While Greg was still hospitalized for his surgery in early January, Tyler and Kori underwent preliminary testing before their surgeries. Tyler learned he already had Stage 1 stomach cancer (HDGC) during these tests. We are all grateful he already had his surgery scheduled. Without the surgery, he probably wouldn't have lived another two years. It is unknown if he will need chemotherapy, radiation or further treatment, but what we do know is that Tyler will have a long recovery nonetheless. Kori's TG is scheduled for March 25th.

The stress of the disease is bad enough, but the financial impact on top of it is unfathomable. Greg is a former U.S. Airman and is employed by the government at Edwards Air Force Base. He is a salaried federal employee, but he doesn't qualify for State Disability. His insurance only covers 80% of their vast medical bills. He has almost exhausted all of his PTO and is now relying on co-workers who have been generously donating theirs for his use. He has a very long recovery time still ahead of him, and it could be months, if not longer, before he can go back to work.

Kristie just recently started a new position at Northrop Grumman, has already exhausted her PTO and is also receiving donated hours which will not last much longer. Until this news, Tyler lived in Clovis and was attending Fresno State University. He worked a part-time job, primarily relying on student loans to get by. He will not be able to go back to school or continue working for at least several months or longer. Kori has the best scenario as far as costs because she serves in the U.S. Air Force, just like her Daddy did. Her two surgeries will deem her undeployable for two years, but the military will continue to pay her full salary, but it is unclear what TRICARE will cover with regard to her medical bills at this point.

The human body is truly amazing. A TG explained very simply is complete and total removal of the stomach, then attaching the small intestine to the esophagus. The small intestine, after time, begins to take on the functionality of the stomach to an extent. The recovery from a TG varies from person to person but can take anywhere from a few months to several years. There are a lot of possible side effects. These include learning to eat and drink again, difficulty staying hydrated, enduring hypoglycemic attacks from sugars and carbs getting into the intestine too fast, brittle bones and or bone loss, malnutrition and anemia caused by poor vitamin and mineral absorption, not being able to take in enough calories, trouble staying warm, nausea, vomiting, and headaches; not to mention the weakness and the relentless fatigue. I'm sorry to drone on and on. Their journeys will be long and hard. As you can imagine, this has turned their lives and their family's lives upside down.
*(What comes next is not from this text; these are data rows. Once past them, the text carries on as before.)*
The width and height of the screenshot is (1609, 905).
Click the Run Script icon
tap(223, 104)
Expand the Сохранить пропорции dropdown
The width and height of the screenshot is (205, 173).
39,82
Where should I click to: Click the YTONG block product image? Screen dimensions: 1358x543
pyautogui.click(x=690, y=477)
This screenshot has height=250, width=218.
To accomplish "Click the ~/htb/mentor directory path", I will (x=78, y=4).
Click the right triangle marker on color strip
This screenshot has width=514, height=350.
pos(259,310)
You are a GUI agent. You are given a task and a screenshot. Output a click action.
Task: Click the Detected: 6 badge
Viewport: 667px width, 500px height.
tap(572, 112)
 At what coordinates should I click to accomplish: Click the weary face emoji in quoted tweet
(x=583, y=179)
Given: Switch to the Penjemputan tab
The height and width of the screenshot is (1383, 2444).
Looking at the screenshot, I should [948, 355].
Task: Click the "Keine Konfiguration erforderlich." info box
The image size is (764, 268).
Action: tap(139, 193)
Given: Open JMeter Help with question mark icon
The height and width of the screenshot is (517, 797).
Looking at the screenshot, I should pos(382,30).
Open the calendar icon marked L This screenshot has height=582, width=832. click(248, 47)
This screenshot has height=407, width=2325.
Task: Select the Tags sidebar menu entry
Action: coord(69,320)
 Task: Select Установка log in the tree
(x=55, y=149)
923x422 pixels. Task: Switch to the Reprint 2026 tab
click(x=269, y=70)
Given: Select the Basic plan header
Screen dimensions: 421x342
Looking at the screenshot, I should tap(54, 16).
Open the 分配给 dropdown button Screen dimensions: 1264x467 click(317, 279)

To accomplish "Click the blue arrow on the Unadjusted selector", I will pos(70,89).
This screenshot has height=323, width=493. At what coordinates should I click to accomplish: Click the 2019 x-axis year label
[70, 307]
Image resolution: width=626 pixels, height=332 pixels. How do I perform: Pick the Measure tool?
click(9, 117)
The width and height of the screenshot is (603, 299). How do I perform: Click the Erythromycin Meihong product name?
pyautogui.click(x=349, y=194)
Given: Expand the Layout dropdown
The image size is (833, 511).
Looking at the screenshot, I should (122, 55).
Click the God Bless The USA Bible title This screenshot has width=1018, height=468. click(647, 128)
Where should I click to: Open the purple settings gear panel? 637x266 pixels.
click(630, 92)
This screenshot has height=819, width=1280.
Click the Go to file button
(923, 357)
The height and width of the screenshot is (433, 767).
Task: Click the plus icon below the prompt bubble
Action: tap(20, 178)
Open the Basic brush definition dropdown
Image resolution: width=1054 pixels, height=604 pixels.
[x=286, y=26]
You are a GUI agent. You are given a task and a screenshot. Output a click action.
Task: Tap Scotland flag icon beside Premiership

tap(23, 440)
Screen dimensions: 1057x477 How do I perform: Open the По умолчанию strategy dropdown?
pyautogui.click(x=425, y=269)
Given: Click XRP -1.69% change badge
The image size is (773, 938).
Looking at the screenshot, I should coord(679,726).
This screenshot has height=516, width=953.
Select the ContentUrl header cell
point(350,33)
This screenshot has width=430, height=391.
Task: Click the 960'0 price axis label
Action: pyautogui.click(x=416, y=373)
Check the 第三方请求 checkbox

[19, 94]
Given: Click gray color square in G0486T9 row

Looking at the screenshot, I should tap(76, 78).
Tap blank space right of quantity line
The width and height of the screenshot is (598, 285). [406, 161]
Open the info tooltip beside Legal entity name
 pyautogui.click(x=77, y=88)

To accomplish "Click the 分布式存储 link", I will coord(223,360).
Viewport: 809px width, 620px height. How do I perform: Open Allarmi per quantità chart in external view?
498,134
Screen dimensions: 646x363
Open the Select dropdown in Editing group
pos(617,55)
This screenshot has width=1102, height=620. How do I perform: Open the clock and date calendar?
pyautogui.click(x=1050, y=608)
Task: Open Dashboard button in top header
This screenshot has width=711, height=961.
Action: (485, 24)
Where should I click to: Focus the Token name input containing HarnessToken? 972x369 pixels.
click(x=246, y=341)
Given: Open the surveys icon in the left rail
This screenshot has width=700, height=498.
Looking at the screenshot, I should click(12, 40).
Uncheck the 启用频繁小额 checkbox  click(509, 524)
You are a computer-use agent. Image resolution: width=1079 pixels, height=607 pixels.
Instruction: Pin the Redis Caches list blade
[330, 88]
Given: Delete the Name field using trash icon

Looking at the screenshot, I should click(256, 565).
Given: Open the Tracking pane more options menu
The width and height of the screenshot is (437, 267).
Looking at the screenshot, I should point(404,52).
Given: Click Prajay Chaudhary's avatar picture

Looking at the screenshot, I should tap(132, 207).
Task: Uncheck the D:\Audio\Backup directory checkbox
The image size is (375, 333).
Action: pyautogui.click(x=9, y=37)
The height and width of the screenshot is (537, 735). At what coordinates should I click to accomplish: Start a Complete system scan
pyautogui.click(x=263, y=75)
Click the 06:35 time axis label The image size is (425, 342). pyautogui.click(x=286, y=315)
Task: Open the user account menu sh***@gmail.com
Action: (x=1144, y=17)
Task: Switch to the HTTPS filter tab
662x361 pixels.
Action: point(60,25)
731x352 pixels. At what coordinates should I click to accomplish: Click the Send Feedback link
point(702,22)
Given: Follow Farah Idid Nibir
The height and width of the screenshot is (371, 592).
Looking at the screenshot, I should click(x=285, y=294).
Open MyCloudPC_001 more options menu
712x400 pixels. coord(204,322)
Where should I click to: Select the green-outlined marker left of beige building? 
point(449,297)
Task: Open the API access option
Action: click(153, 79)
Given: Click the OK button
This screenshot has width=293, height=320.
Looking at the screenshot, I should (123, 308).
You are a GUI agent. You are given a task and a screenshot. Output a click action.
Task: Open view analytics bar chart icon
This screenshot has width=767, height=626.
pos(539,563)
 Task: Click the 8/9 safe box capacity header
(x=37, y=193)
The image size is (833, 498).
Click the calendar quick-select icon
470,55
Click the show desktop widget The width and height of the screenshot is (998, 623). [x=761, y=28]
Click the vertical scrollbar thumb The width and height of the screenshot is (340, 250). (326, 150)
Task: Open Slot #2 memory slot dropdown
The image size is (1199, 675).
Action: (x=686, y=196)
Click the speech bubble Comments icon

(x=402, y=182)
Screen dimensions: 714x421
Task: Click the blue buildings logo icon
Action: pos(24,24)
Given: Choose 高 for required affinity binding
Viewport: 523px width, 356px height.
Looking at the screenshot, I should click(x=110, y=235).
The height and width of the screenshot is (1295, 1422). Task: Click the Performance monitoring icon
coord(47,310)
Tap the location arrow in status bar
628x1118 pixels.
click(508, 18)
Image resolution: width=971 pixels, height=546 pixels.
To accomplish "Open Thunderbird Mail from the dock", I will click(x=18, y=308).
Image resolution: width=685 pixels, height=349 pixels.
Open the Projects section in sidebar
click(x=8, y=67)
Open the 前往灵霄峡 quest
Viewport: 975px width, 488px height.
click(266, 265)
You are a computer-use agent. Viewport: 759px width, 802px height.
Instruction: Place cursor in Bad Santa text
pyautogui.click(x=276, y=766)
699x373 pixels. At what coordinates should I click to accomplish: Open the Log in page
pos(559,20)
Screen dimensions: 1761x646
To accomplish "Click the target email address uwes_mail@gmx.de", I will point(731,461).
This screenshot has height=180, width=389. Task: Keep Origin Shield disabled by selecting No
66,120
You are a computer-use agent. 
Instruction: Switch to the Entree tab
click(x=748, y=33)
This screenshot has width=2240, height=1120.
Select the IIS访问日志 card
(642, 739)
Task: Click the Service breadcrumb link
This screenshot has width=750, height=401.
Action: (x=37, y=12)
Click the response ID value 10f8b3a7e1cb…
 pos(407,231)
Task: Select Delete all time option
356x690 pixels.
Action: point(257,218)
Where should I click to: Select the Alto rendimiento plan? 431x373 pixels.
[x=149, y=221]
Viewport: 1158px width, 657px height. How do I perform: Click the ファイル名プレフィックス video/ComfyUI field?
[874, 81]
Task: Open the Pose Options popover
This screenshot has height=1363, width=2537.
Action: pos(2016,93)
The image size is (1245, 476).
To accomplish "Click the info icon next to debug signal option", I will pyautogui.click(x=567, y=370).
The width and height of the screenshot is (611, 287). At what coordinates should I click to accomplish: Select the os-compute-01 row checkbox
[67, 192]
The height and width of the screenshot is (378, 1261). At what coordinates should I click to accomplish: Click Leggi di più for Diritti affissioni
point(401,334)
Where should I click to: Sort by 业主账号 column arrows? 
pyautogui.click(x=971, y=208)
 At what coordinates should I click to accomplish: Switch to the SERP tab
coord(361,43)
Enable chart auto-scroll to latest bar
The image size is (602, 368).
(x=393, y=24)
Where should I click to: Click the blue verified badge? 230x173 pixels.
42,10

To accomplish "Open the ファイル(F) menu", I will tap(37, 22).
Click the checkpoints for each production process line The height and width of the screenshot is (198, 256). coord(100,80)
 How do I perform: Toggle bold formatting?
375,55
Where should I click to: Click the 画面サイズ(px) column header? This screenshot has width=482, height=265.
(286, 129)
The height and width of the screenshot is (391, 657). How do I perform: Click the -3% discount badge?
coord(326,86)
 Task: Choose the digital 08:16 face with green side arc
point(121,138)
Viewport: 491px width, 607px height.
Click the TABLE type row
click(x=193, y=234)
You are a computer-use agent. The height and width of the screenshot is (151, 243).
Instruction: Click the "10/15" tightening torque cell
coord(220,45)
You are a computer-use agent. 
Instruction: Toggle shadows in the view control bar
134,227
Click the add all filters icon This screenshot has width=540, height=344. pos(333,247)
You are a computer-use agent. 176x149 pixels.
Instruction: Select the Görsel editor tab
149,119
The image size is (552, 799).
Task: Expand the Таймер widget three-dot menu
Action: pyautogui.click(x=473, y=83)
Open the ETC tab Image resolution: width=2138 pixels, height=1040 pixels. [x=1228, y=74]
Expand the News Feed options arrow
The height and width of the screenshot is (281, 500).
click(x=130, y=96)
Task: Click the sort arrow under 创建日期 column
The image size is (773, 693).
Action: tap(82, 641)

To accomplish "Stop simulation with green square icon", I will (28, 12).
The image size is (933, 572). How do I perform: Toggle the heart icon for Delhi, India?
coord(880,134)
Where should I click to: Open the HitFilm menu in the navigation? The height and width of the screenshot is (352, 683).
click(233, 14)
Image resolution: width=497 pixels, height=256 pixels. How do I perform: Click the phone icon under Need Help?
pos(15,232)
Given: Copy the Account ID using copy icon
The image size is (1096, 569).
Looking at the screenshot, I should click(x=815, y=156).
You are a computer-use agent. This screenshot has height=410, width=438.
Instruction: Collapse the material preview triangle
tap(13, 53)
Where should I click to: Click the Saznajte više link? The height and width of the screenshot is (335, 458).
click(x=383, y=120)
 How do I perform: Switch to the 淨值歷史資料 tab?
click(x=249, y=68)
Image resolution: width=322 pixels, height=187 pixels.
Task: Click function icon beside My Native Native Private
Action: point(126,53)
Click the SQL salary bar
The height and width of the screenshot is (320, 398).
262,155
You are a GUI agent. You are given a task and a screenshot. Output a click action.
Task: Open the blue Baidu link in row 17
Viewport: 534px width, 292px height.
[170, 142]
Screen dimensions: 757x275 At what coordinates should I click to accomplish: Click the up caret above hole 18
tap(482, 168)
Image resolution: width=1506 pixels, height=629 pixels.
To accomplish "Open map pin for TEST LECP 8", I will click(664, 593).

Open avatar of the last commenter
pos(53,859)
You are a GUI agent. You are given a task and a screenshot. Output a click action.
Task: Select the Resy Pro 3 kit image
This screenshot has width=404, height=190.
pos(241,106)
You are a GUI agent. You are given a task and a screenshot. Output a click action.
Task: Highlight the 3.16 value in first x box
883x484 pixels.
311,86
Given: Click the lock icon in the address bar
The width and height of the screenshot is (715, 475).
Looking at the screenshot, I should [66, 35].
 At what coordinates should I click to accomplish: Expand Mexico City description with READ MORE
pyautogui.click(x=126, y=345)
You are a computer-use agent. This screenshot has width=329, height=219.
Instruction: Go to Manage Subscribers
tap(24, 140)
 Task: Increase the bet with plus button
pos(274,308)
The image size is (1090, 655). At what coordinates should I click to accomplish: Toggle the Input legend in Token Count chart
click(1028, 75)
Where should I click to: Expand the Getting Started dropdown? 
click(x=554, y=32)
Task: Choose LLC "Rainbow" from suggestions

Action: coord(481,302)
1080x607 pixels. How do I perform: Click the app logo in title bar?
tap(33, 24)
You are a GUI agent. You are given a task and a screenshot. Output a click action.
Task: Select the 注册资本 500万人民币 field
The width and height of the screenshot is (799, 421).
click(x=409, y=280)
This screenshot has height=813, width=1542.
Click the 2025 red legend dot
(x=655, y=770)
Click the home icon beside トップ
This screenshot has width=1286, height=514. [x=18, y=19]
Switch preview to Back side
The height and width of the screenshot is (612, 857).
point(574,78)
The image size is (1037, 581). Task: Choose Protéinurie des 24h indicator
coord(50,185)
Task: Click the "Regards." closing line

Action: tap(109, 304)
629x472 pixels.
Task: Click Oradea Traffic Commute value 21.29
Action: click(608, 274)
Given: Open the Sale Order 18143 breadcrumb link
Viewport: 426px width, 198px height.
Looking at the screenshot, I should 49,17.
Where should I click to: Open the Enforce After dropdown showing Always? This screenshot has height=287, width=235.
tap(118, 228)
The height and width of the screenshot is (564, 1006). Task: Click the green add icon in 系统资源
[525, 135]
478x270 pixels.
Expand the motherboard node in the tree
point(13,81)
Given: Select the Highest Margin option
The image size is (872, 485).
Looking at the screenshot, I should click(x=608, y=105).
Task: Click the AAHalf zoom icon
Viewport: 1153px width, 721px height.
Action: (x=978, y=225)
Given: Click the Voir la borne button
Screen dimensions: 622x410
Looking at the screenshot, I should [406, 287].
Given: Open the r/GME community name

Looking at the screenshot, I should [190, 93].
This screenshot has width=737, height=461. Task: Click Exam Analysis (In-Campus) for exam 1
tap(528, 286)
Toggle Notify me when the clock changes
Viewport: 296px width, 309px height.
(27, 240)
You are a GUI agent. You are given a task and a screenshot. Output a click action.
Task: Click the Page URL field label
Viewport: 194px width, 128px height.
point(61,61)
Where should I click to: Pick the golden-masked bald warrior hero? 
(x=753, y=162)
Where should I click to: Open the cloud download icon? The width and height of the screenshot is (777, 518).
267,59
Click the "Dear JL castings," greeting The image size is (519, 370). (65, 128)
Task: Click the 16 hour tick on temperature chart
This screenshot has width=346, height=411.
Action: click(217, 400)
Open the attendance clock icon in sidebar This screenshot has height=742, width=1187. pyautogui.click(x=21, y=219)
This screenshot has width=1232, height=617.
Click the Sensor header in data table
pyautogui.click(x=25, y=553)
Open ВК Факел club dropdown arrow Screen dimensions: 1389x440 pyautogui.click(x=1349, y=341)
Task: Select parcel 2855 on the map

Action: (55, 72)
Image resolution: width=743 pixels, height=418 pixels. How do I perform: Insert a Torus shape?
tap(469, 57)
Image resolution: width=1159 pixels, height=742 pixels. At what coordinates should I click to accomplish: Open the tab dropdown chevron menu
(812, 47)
It seems like a bad nightmare you can't wake up from.

Again, we hope you will consider joining us in helping them as they circle the wagons, consolidate and care for one another as they fight, heal, adjust and recover? The body heals so much better when it is without stress. The financial strain has burdened them. It’s the one thing WE (their family) can potentially do something about with the help of the rest of our family and friends far and wide. Will you help us? Thank you for taking the time to take in their story. We truly appreciate you all. Thank you so much!